▼ストーリー▼
勧進学園にいる一人の問題児。
遅刻にサボリ。授業中の居眠りに、テストは赤点ばかり。
教師達の頭痛のタネとも言うべきその問題児は、今日もいつものごとく寝坊をし、遅刻しそうになっていた。
「やばーーいっ! 今日は一時間目は体育じゃないかっ! この授業だけは遅れられんっ! よーっしっ! ショートカットだっ!!」
学園のちょうど裏にある山道。
鬱蒼と生い茂る木々が陽光を隠し昼間でも薄暗い場所だが、ここを通れば少なくとも10分は時間を縮められる。

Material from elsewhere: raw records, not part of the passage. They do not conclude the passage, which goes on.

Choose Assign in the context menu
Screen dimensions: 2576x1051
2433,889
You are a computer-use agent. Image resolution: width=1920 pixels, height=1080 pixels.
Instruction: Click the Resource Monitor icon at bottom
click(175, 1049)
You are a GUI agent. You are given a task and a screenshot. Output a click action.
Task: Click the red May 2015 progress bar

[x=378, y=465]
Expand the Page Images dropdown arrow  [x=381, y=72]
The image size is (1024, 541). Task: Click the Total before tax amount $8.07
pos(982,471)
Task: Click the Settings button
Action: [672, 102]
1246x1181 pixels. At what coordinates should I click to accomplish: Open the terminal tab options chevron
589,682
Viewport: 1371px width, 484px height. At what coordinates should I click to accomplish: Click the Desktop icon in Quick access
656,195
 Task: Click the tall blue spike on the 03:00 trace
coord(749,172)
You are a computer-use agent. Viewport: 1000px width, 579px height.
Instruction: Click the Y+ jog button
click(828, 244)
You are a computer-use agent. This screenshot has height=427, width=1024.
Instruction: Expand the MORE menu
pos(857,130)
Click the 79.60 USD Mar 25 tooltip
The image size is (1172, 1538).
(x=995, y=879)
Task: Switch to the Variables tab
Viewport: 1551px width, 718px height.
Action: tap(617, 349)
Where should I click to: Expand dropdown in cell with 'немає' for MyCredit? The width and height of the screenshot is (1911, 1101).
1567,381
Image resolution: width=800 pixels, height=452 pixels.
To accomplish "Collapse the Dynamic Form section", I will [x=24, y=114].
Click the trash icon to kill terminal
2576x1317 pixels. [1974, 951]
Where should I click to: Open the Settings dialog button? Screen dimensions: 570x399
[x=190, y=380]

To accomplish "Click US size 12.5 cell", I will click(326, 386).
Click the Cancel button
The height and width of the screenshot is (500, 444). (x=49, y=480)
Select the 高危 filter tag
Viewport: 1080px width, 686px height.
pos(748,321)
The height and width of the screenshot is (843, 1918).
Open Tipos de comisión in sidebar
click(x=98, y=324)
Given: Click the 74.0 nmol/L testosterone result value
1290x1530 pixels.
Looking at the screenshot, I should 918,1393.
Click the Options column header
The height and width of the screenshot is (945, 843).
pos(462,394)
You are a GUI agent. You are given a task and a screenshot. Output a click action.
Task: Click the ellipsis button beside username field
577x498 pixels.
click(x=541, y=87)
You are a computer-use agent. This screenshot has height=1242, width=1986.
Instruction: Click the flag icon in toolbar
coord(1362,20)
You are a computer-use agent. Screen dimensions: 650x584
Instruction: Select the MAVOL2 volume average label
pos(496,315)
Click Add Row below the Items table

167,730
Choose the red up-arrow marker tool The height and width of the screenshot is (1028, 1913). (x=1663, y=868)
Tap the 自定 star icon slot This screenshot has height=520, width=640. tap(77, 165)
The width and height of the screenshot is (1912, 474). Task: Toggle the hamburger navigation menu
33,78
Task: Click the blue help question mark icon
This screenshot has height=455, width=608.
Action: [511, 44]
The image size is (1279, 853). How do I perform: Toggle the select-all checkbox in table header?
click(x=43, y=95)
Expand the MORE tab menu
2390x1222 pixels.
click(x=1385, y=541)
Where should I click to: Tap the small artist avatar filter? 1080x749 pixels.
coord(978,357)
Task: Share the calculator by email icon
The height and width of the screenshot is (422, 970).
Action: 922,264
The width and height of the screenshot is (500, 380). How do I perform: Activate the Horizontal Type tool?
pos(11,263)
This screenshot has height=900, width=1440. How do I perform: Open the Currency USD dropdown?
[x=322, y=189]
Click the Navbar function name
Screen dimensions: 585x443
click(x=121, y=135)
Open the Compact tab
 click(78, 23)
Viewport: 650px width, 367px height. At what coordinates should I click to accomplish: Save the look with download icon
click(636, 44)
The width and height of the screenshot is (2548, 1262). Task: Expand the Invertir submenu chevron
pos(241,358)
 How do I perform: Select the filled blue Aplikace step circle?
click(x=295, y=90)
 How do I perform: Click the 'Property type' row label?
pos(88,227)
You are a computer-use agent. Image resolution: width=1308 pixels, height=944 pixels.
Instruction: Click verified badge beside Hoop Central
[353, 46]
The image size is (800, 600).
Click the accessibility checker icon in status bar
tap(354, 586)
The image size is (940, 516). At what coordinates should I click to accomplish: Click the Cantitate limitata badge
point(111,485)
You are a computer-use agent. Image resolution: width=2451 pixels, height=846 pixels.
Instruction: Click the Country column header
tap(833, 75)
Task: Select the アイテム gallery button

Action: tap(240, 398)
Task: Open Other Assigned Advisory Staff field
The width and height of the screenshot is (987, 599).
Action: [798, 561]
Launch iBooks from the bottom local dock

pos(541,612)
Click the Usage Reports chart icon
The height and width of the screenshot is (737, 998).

遅刻を避ける為というよりも——遅刻により体育教師の与える罰を避ける為、山道を選ぶ少年。
「はっ、はっ、はぁっ、も、もう少し……うわっ!?」
「ぴよぴよぴよーーーーっ!?」
息せき切って駆けていた少年の足もとには黄色くモフモフした小さな生き物が!?
ぶちゅっ!!!
「ぎゃーーーーーーーっ!?」
グニュッとした感触が靴を通して足の裏に伝わると同時に叫びをあげる少年。
「お、おいっ!? 大丈夫か!?」
慌てて足を上げるが、そこには——
「ぴ……よ……ピ…ヨ…ォ……」
今まさに息絶えたモフモフと黄色く可愛らしかった亡骸が。
「うわぁぁっ!? やっちまったーーっ! 許せっ!! そんなつもりは無かったんだーーっ!!」
亡骸に声をかけるが、既に黄色くモフモフしていた生き物からの反応は無い。
「うぅっ……」
殺生をしてしまった事を悔いながら、小さな穴を掘るとそこに亡骸を埋める。
「うわっ!? もうこんな時間。今は時間が無いけど、後でまた来るから! それじゃっ、ナムナム!」
手を合わせてから、すぐにまた駆け出す少年。
だが、その少年が後で来る事は無かった。
数週間後——
「あ~っ、遅くなっちゃったなぁ」
帰宅部にも関わらず、陽が暮れるまで学校に残っていた鳴和照智が、教室を出る。
既に部活を終えた生徒達の姿もまばらになっている。
照智がこんな時間まで残っていたのは、補習を受けさせられた為。
ただ、それだけならこんなに遅い時間にまではならないのだが——
補習を受けなければならないような酷い成績にも関わらず、補習中に爆●するといった、完全に教師をなめ切った態度が、こんな時間まで居残りさせられた理由となっていた。
「はぁぁ、お腹すいた~」
通常の通学路を通れば、学校から家までは15分以上かかる。
だが、学校の裏手にある山道を抜ければなんと5分で家に着く事が出来た。
「ショートカットするか」
遅刻常習者の照智にとっては、通常の通学路よりも通い慣れた道。
正門からではなく裏門を抜けると、ショートカットの山道へと向かった。
「うぅ、さすがにこの時間になると、ちょっと気味悪いな」
既に陽は暮れている為、電灯も何もない山道は薄暗く少々不気味な雰囲気を醸し出している。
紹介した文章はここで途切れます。